“You’re not very good with change,” he says.
“You worry too much. And stop trying to process everything at once. One thing at a time.”
There’s so much new, so much shifting, so much more stuff.
I tell myself this isn’t entirely unfamiliar territory. After all, we’ve been more or less living together off and on. Still, there are advantages to certain aspects of life cast in stone, though even as I form those words, I know that no such thing exists.
I recognize my recent hypersensitivity: new software, new hardware, new service providers, and now two new remotes that seem to be sending me over the edge. All I wanted was a bundled media package to save a few bucks, and I wind up with an incomprehensible system, a missing box, and a headache. In more ways than one.
I’m fumbling with buttons that my fingers used to know in the dark. Not only am I stumped by plastic and wires, but if I have to retain one more user name, password, PIN, or secret answer, my brain will explode!
I tell myself I should be fine with this, but I’m fretful and annoyed. The spices have been moved. The coffee container is dangerously low. The bed isn’t made.
“Mountains out of a molehill,” my Adult Voice chides.
I mutter to myself: I know.
I worry over my carefully constructed routine on which I depend to make a living. How do I find a different working rhythm? What if he expects more of me than I can possibly provide? Where do I set the logistical boundaries? Why does this suddenly feel so damn hard?
My son speaks again and he’s reassuring.
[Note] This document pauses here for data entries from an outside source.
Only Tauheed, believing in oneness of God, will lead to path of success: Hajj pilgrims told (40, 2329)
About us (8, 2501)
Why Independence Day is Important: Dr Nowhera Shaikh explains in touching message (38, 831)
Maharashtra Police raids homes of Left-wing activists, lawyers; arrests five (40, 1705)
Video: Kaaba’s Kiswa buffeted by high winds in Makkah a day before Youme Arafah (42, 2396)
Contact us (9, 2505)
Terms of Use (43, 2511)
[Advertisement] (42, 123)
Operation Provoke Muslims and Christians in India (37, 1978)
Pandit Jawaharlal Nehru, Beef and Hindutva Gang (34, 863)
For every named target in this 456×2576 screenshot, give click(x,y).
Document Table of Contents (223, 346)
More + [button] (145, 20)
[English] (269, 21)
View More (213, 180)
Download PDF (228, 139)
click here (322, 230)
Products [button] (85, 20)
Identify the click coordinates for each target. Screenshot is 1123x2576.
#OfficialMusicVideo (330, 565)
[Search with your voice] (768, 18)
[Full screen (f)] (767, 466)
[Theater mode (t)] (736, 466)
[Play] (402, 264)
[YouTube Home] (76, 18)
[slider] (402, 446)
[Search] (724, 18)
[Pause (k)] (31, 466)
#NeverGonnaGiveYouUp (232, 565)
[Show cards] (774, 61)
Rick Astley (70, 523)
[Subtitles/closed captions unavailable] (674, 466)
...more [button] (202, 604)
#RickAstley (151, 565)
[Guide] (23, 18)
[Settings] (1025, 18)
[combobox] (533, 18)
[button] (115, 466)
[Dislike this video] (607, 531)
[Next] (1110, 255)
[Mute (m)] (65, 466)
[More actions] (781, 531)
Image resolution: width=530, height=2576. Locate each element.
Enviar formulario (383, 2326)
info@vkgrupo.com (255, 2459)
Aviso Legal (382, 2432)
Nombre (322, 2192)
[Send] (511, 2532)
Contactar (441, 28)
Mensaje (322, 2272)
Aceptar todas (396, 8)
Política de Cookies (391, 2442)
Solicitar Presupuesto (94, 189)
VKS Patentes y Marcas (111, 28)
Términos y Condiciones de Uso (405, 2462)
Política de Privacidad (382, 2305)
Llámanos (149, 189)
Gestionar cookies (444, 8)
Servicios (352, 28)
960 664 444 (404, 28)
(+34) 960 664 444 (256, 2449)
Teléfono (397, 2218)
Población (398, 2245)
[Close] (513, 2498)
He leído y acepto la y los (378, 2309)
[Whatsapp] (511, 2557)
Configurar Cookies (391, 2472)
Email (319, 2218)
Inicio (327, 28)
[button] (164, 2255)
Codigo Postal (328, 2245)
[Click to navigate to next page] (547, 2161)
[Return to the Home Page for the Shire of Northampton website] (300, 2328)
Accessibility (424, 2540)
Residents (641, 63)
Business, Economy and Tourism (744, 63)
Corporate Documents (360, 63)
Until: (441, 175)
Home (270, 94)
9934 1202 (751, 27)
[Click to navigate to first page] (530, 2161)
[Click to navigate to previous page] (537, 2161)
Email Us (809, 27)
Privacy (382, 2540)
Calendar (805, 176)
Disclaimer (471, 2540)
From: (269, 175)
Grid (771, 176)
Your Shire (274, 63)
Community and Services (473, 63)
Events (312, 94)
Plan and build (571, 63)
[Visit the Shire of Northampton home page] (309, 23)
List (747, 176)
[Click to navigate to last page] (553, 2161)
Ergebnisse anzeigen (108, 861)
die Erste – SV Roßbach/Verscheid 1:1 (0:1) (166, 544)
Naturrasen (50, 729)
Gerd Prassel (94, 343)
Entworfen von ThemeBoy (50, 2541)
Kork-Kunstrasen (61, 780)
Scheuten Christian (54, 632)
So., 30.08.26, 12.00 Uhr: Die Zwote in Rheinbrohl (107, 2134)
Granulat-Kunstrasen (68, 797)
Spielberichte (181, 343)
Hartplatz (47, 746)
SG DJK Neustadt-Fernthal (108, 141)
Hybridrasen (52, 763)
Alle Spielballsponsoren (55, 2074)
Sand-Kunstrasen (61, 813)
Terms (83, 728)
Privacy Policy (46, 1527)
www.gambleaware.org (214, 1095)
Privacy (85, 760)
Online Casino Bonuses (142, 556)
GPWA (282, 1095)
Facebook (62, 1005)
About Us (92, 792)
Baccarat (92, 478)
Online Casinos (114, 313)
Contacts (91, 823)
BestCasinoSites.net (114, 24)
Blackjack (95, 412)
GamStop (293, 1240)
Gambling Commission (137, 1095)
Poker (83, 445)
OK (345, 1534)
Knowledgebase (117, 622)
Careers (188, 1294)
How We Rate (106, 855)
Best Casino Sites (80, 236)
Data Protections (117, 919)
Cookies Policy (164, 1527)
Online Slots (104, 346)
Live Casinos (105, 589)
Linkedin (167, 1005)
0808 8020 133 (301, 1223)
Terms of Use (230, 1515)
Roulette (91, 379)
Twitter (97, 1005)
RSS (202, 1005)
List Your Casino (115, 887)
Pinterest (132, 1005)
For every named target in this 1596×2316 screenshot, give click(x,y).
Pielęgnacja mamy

He’s holding the remotes and he repeats: “one thing at a time.”
I’m recalling a Sex and the City episode. Season 2, possibly 3. Miranda is propped up in bed with Steve nearby as she fusses over the way he tosses his clothes. He grins and asks for a drawer, then tells her what he really wants is to move in. Her expression is something akin to the proverbial deer caught in the headlights.
She tells him “I need my space” – and I empathize.
Then again, maybe I’m not Miranda. Maybe I’m Big: “You have your place, I have mine.”
This is not the same as living with children. I’m used to that. It’s my “normal.” Why is this so hard? What am I afraid of?
I have spoken to him of my need for quiet in the morning. I have spoken to him of my schedule and its importance. I have no need to explain what occurs with interruptions: He’s seen me wild-eyed if he talks when I’m working. The sound of his voice – any voice – breaks my process.
My boys have learned these lessons of living in close quarters, and did so at a very young age: Mom is in her office, Mom is at her computer, Mom is not to be disturbed… unless of course there’s blood.
I smile at the memory of that rule and their good-natured adherence. When home is also the workplace, clear boundaries are a must.
There will need to be talk, reminders, negotiation, more talk. There will need to be listening – mine as well as his.
We have that down. But I’m not good with change, this change, so much change. Then I ask myself – what’s changing, really?
I glance at the remotes again, miffed at the phone calls still to be made, the return visit, the unavoidable disruption. When did life become so complicated, even when you’re trying to simplify?
And I hear my son’s words, wise and soothing. One thing at a time – one part of the closet cleared out, one half of the bathroom counter for him, one function on the remote. One deep breath.